▶ **INPUT ROWS**
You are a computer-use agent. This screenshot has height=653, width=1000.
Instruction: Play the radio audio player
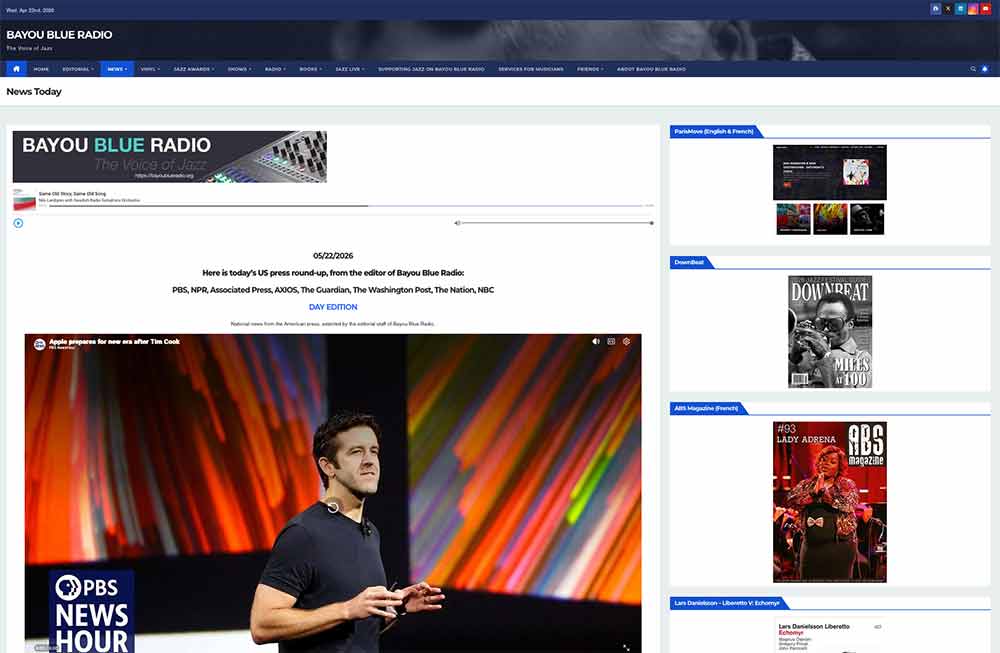[x=18, y=223]
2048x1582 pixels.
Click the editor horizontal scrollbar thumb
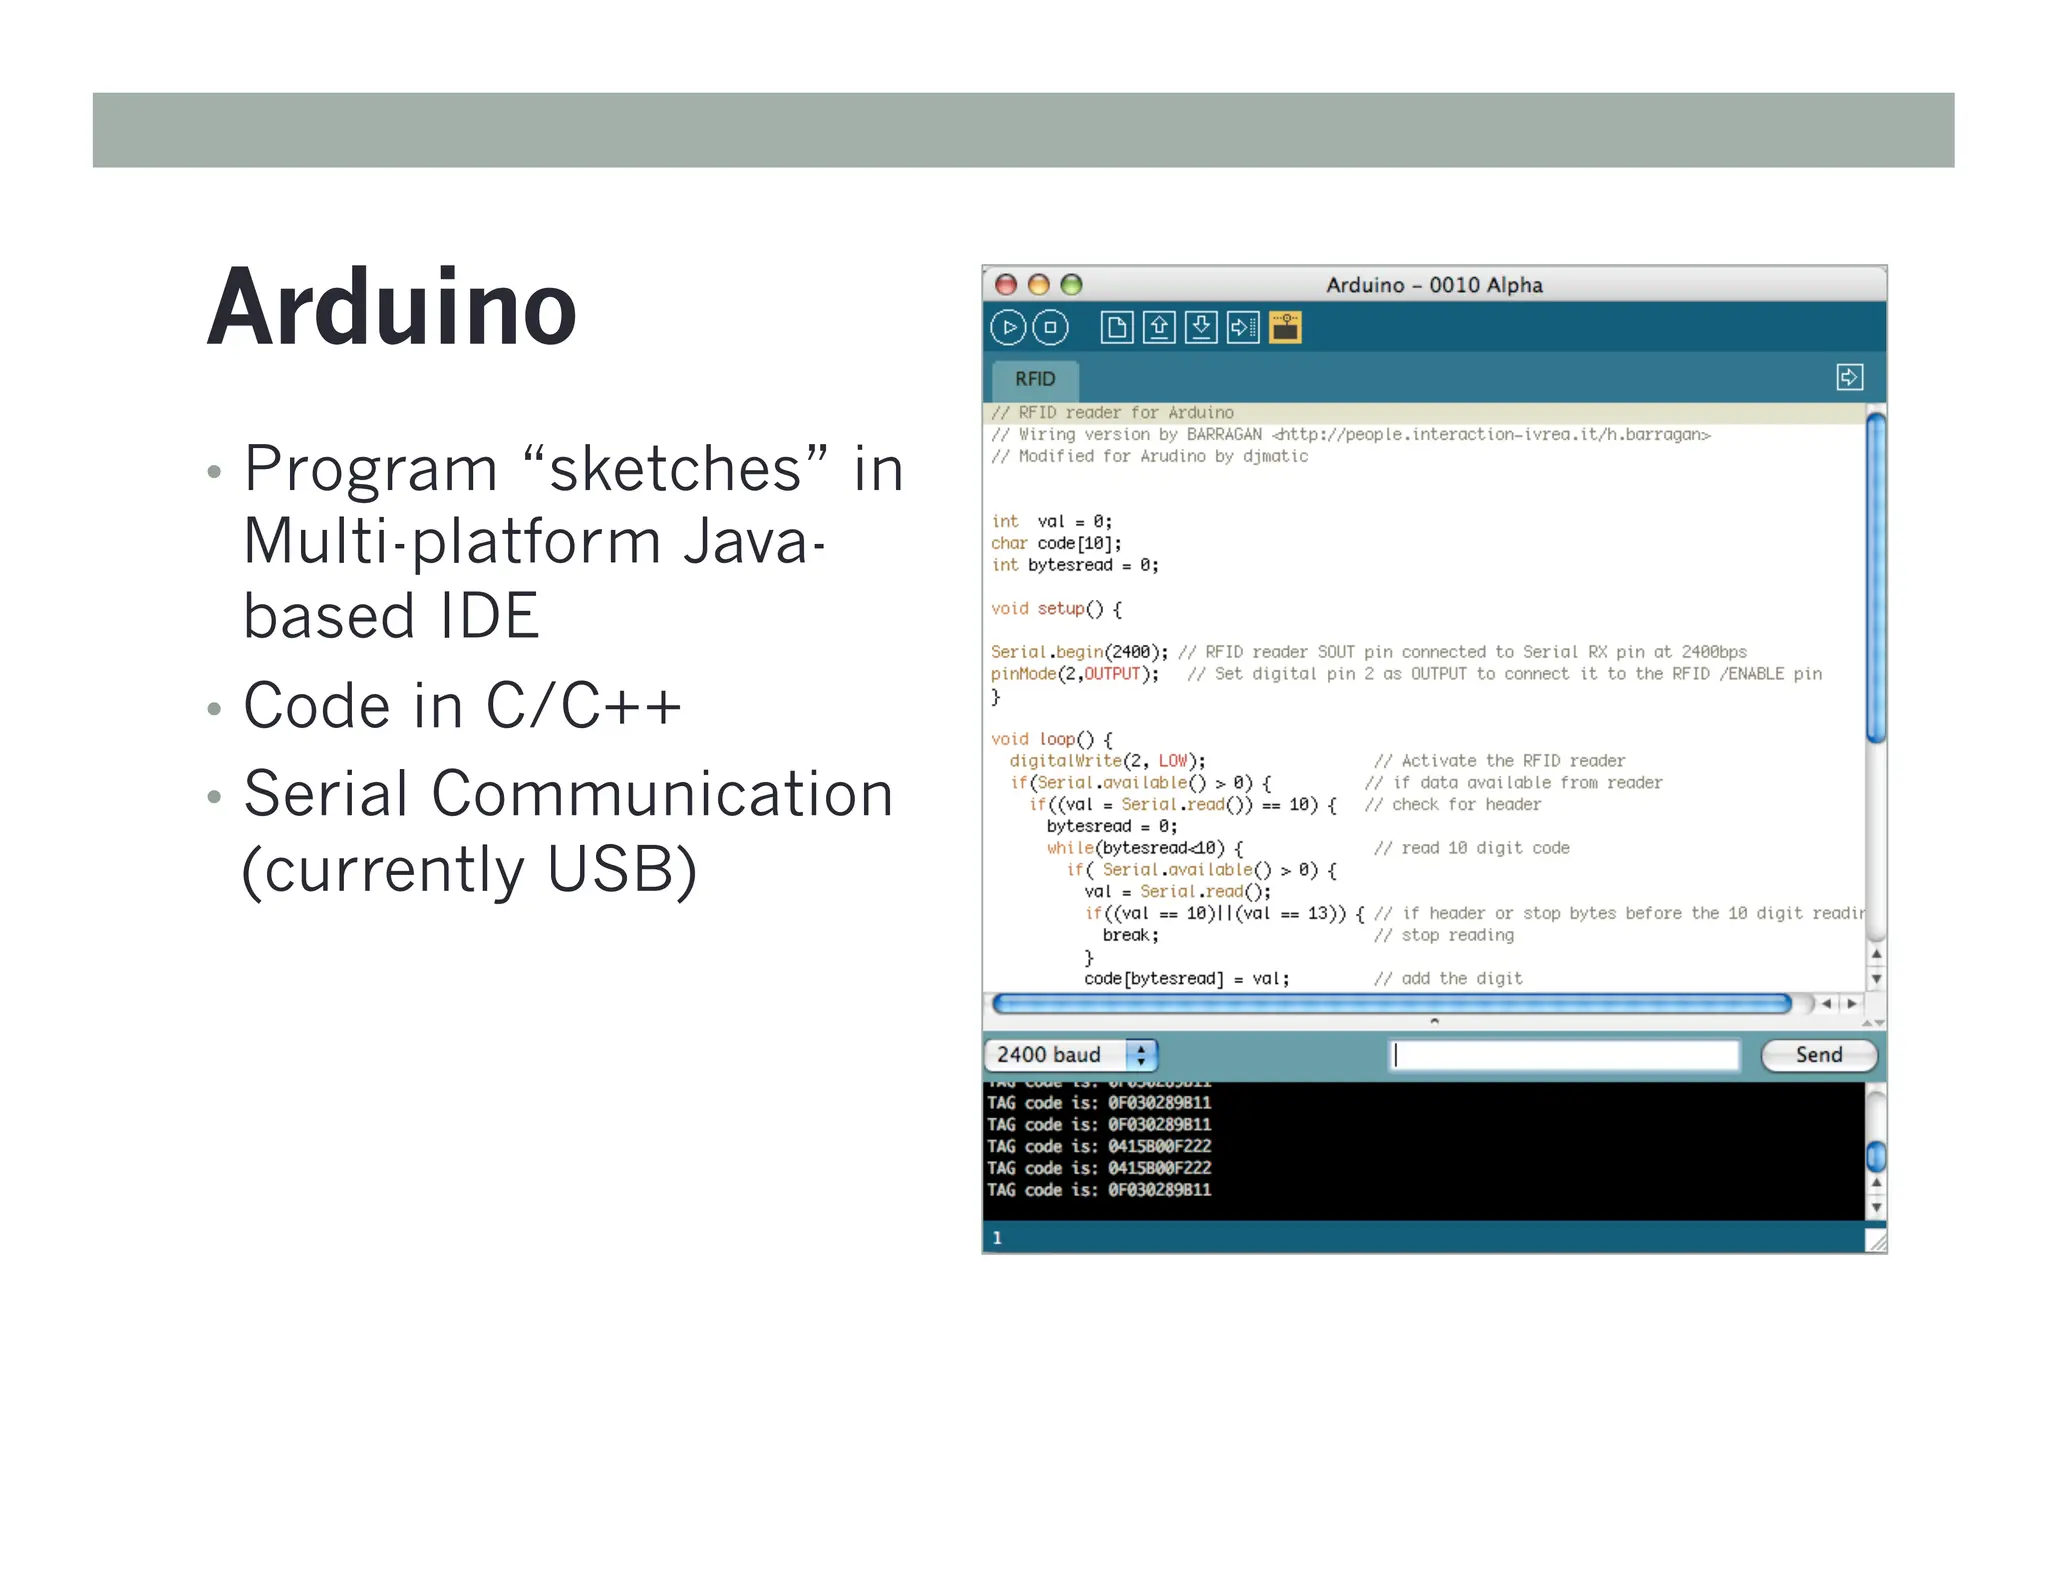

▶ **EXERCISE GOAL**
List each line of the data from the one containing "2048x1582 pixels." through the end as a numbered list, skipping blank lines and leaving out the pictures.

▶ **ANSWER TO THIS TASK**
1. 2048x1582 pixels.
2. Click the editor horizontal scrollbar thumb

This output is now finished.